[Newbie Question!] Error When Running Example Notebook to Load Data

Hi guys, this is my first time trying to get involved in the numerai tournament.

I have tried and downloaded the example script from the numerai main website.

I was able to download the dataset which is as big as 1 Gigabytes but failed to load it into dataframe.

I installed the required libraries and ran the code below:

napi = NumerAPI()
current_round = napi.get_current_round(tournament=8) # tournament 8 is the primary Numerai Tournament

read in all of the new datas

tournament data and example predictions change every week so we specify the round in their names

training and validation data only change periodically, so no need to download them over again every single week

napi.download_dataset(“numerai_training_data.parquet”, “numerai_training_data.parquet”)

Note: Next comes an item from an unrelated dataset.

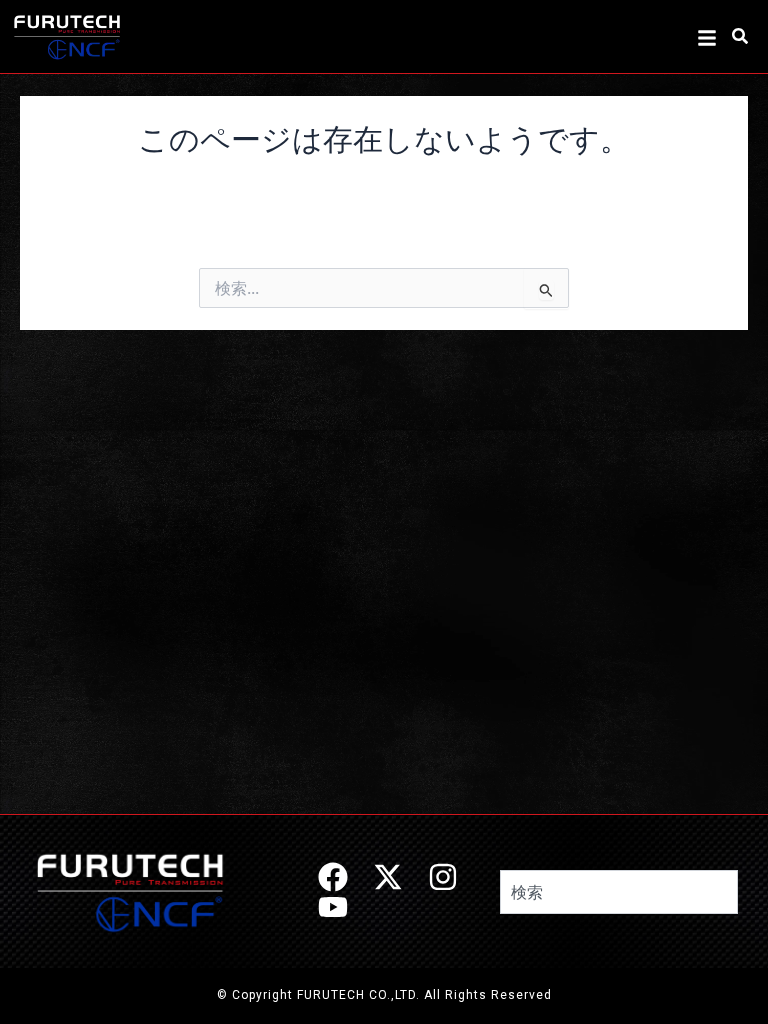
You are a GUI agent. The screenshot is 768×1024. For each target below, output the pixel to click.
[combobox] (619, 892)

df = pd.read_parquet(‘numerai_training_data.parquet’)

and get the error below:
2021-12-24 07:06:39,275 INFO numerapi.utils: target file already exists
2021-12-24 07:06:39,289 ERROR numerapi.utils: deleting file and restarting
numerai_training_data.parquet: 1.01GB [00:32, 30.9MB/s]

OSError Traceback (most recent call last)
in ()
7 # training and validation data only change periodically, so no need to download them over again every single week
8 napi.download_dataset(“numerai_training_data.parquet”, “numerai_training_data.parquet”)
----> 9 df = pd.read_parquet(‘numerai_training_data.parquet’)
10 df.head()

7 frames
/usr/local/lib/python3.7/dist-packages/pyarrow/error.pxi in pyarrow.lib.check_status()

OSError: Corrupt snappy compressed data.

This was executed in google colab (I am using M1 Mac) after I ran pip install on all the requirements (there was some version conflicts highlights but I doubt this is the reason).

Sorry for the long question but would anybody be able to guide me on this?

I really wanted to get started into this journey.

Thank you so much!

*** Edit Note ***
This is resolved by ignoring all the version stated in requirements.txt and just install all of them as latest version.

Why do you think the version conflicts are unrelated?

I remember hearing about some having problems with an error message about a corrupt parquet file a few weeks ago. I don’t know but maybe related?

You could also try asking on the support channel in chat

1 Like

Hi Mic,

Thank you for pointing me to the support channel. I will update the thread here if the solution is found.


This is finally resolved after I install all packages to their latest version. Big thanks to shatteredx for the advice!